Mafalda però non c’era. «Ricoverata nella baracca delle prostitute a Buchenwald, morta dissanguata a seguito di un lungo intervento chirurgico». La salma della principessa, posta in una bara di legno il 29 agosto 1944, fu calata nella fossa 262 del cimitero di Weimar ed ebbe come epigrafe «Eine unbekannte Frau», una donna sconosciuta. L’autrice riporta la testimonianza di un’altra Savoia, Maria Gabriella: «Zia Mafalda ha pagato per tutti. È stata un capro La sua morte tragica, in un campo di concentramento nazista bombardato dagli alleati angloamericani, dopo un anno di prigionia, è una grande lezione di coraggio e di umiltà. È finita come milioni di altri poveri innocenti, umiliata e uccisa. A nulla le è servito essere la figlia di un re, Vittorio Emanuele III». 
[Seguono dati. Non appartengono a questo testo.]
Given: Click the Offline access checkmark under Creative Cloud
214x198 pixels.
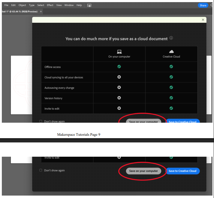Looking at the screenshot, I should (171, 67).
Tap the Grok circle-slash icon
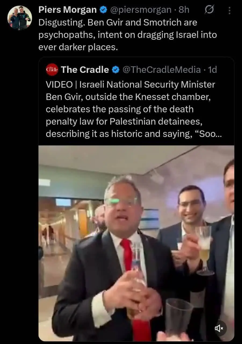242x344 pixels. 209,10
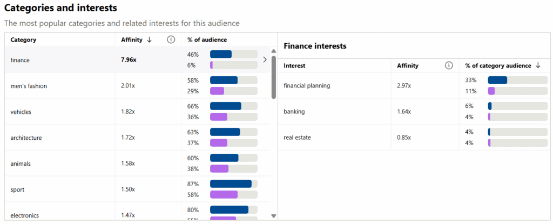Click the real estate interest row

click(x=414, y=138)
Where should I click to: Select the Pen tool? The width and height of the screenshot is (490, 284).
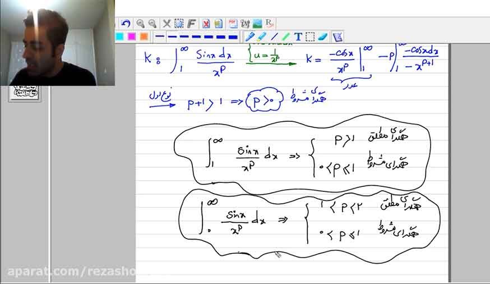(249, 36)
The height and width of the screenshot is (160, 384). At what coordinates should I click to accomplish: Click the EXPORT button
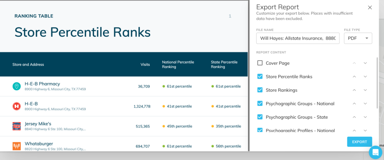(360, 142)
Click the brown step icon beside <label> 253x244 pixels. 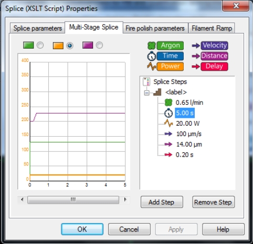click(x=157, y=92)
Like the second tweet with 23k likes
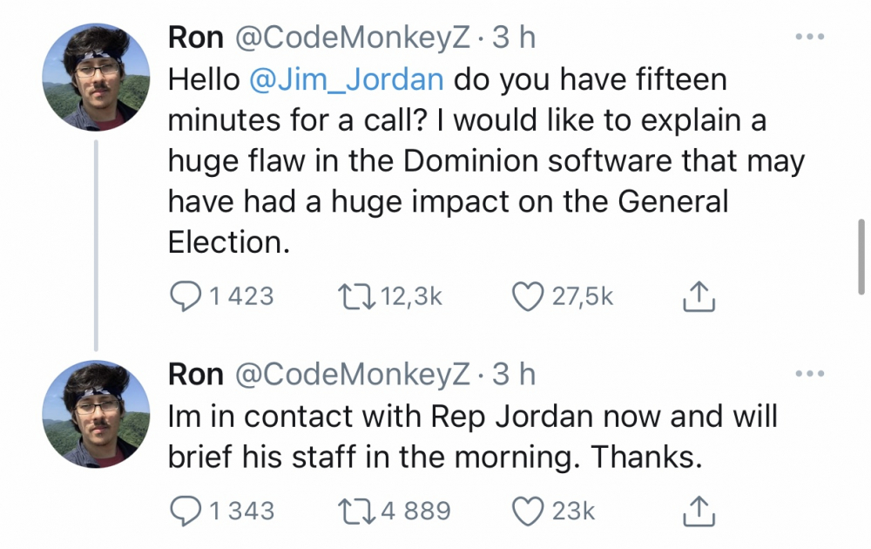This screenshot has width=871, height=549. [528, 511]
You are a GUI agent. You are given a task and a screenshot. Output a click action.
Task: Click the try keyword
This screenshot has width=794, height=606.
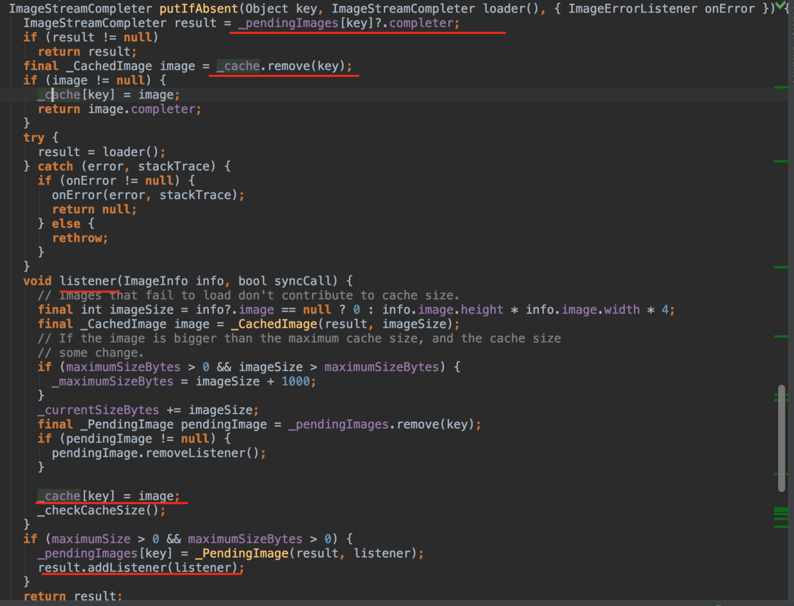pyautogui.click(x=34, y=138)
La storia degli Invisibili rappresenta un nuovo capitolo del lungo percorso che Mirella Serri ha compiuto nel Novecento italiano, indagando «i redenti», gli intellettuali passati dal Duce a Togliatti, «i sorvegliati speciali», lo spionaggio di regime a danno di scrittori e giornalisti, il «breve viaggio» di Giaime Pintor nella Germania nazista, e «un amore partigiano»: il legame tra Gianna e Neri, giustiziati dai loro compagni di lotta, sullo sfondo delle ultime ore di Claretta Petacci. 
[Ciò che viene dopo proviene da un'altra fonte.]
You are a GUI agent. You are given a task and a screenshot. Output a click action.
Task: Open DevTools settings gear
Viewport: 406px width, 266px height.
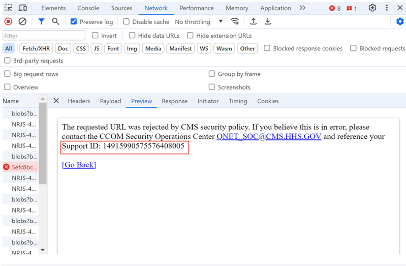(x=372, y=8)
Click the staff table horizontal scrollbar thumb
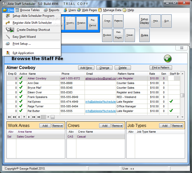Viewport: 192px width, 173px height. tap(53, 117)
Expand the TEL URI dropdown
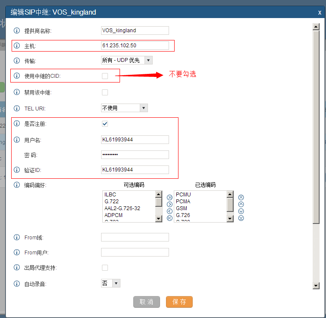The height and width of the screenshot is (318, 326). [x=124, y=108]
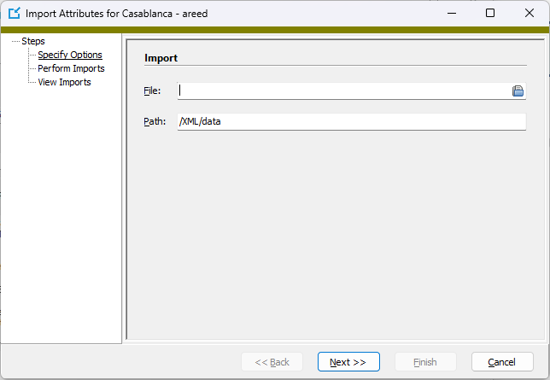
Task: Select the Steps root node
Action: tap(33, 41)
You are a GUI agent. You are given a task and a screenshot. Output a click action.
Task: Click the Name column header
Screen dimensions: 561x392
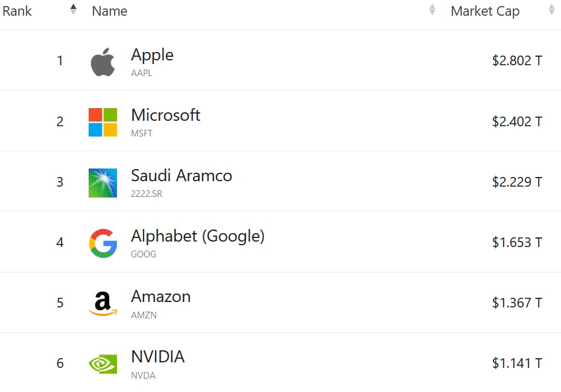point(109,11)
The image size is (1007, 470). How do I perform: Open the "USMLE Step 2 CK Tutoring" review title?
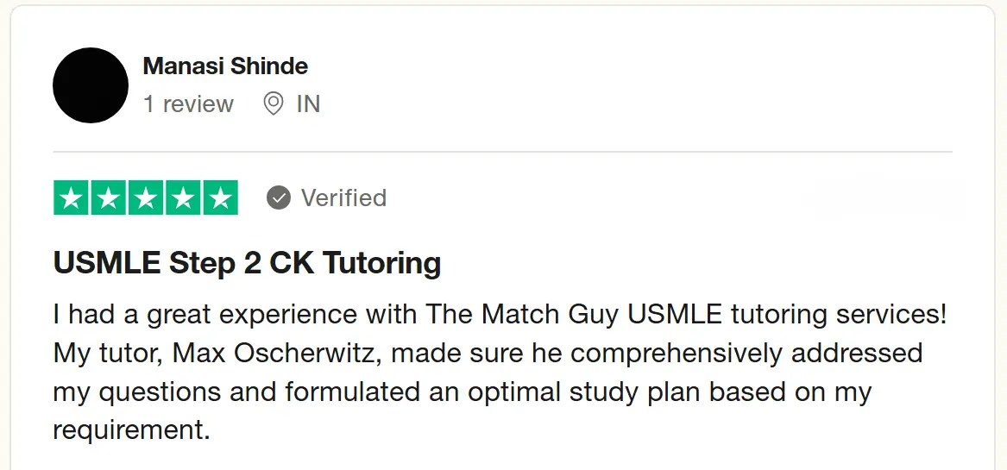[247, 263]

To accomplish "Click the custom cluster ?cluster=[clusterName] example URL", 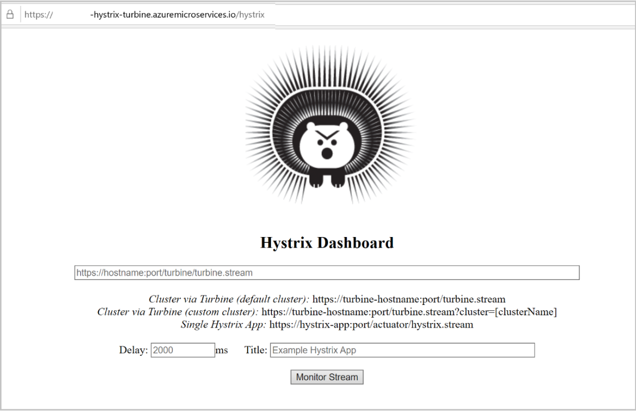I will 409,312.
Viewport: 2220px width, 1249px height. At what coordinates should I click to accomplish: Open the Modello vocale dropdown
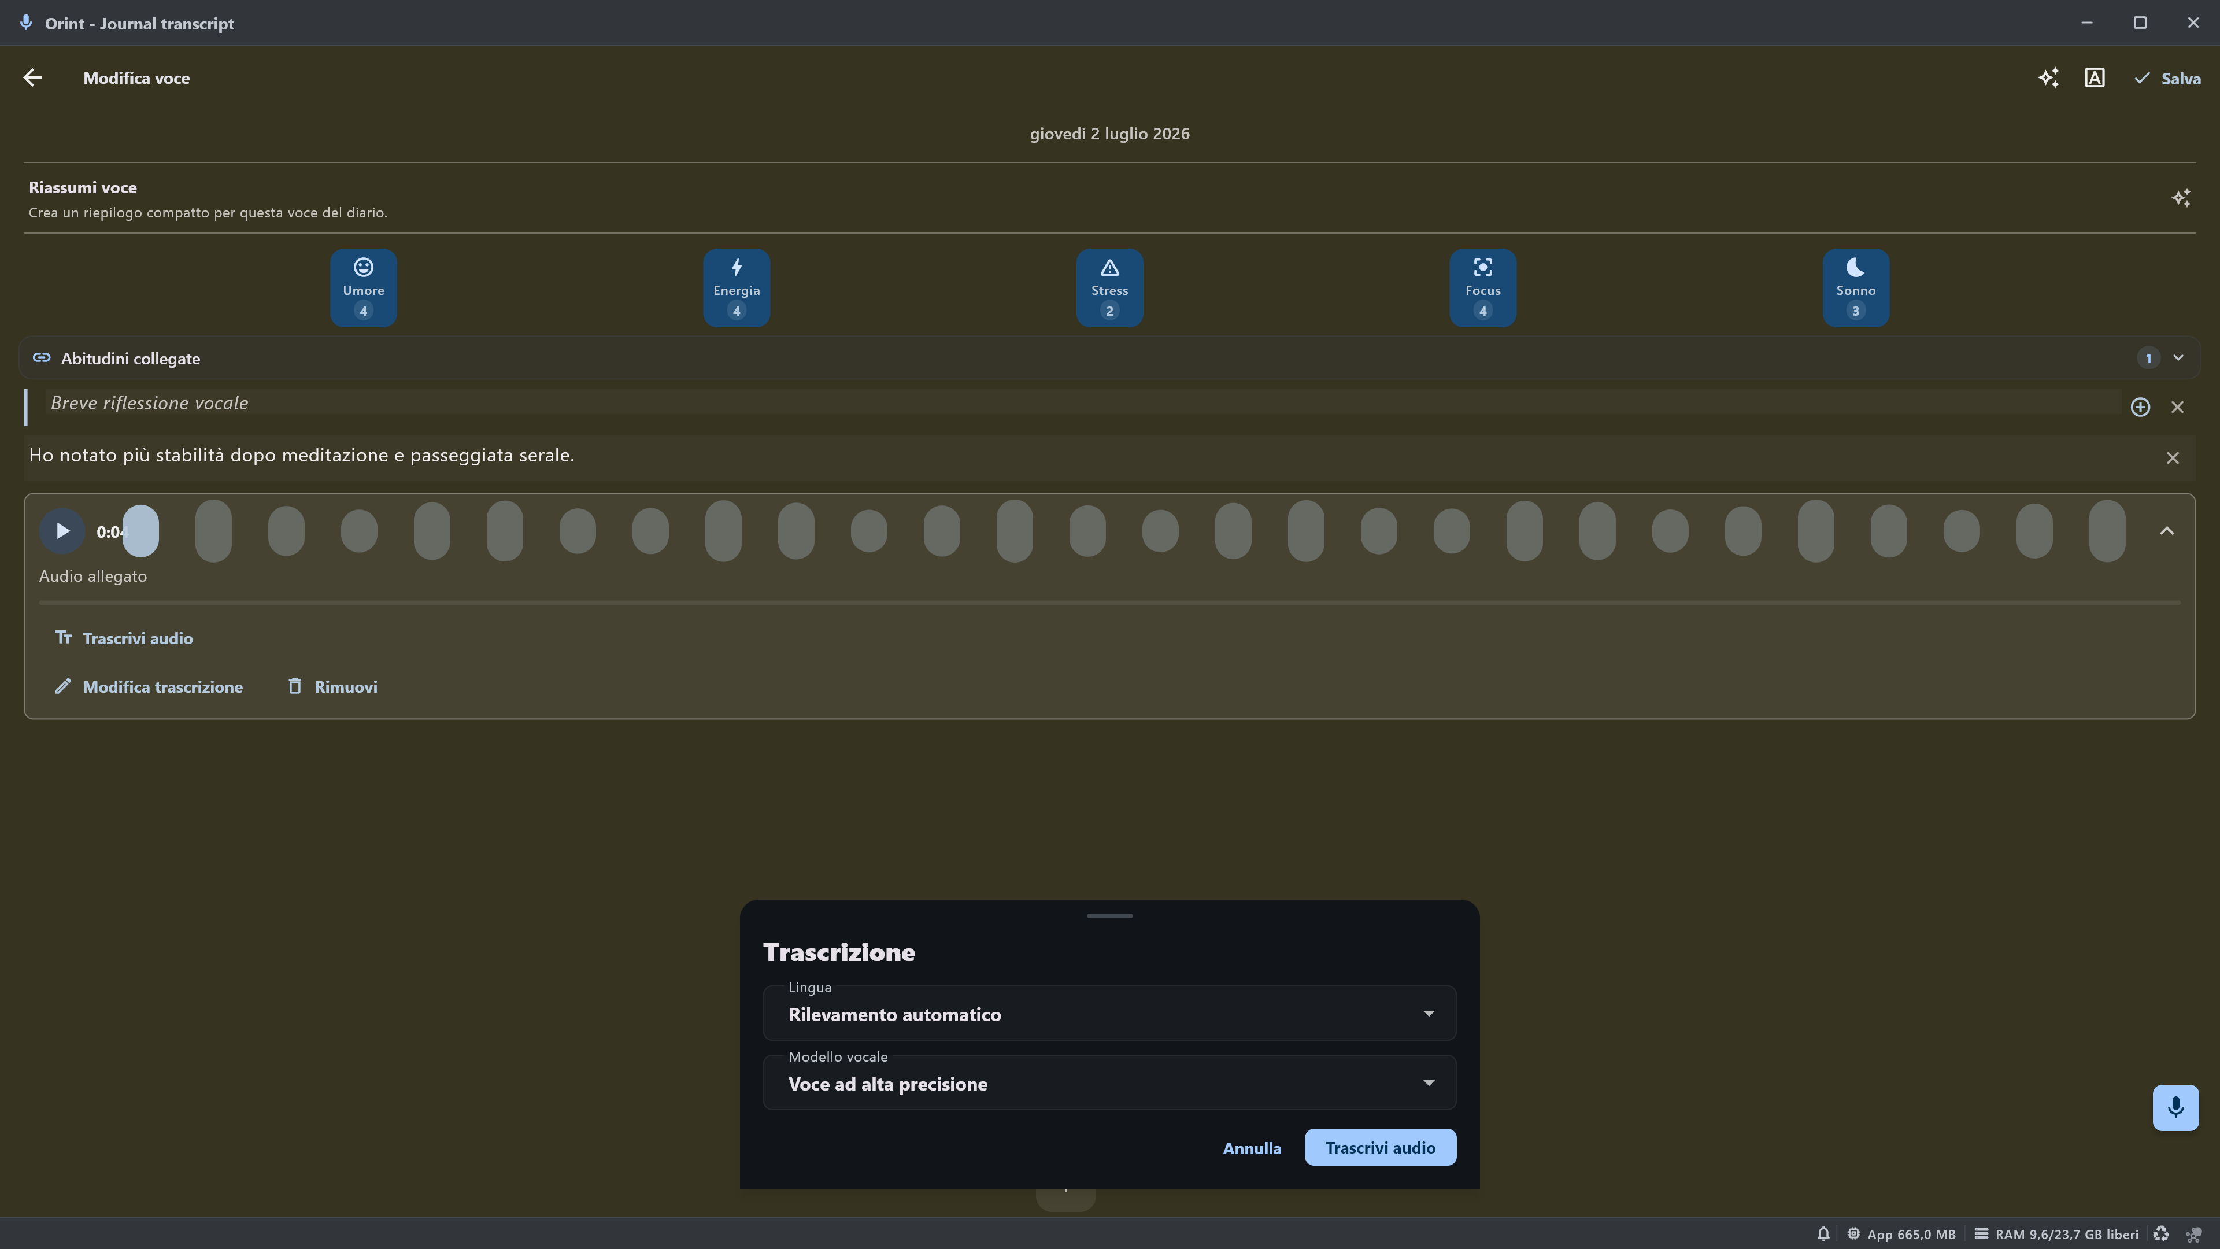pyautogui.click(x=1109, y=1084)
Ora la vicenda dei «prigionieri illustri» conferma da una parte la spietatezza di Hitler verso coloro che considerava traditori, dall’altra la spregiudicatezza di un regime che diramava direttive del tipo: «Non uccideteli, possono tornarci utili». 
Esemplare è la storia, decisamente poco nota, di un prigioniero georgiano che la Serri ricostruisce in un capitolo avvincente. «“Il mio compagno di cella... si fa chiamare Jakov”, aveva cominciato a far la spia il detenuto che alloggiava con lui. “È un tipo strano, non parla mai... Ogni tanto piange, ha attacchi di rabbia, picchia con i pugni e sbatte la testa contro le assi della baracca... Però una notte che era in vena di confidenze si è aperto con me. Mi ha rivelato il suo vero nome che peraltro, dice, gli ha portato solo sfortuna: Jakov Josifovic Džugašvili. Sa di chi si tratta?”. “No”. “È il figlio di Stalin”».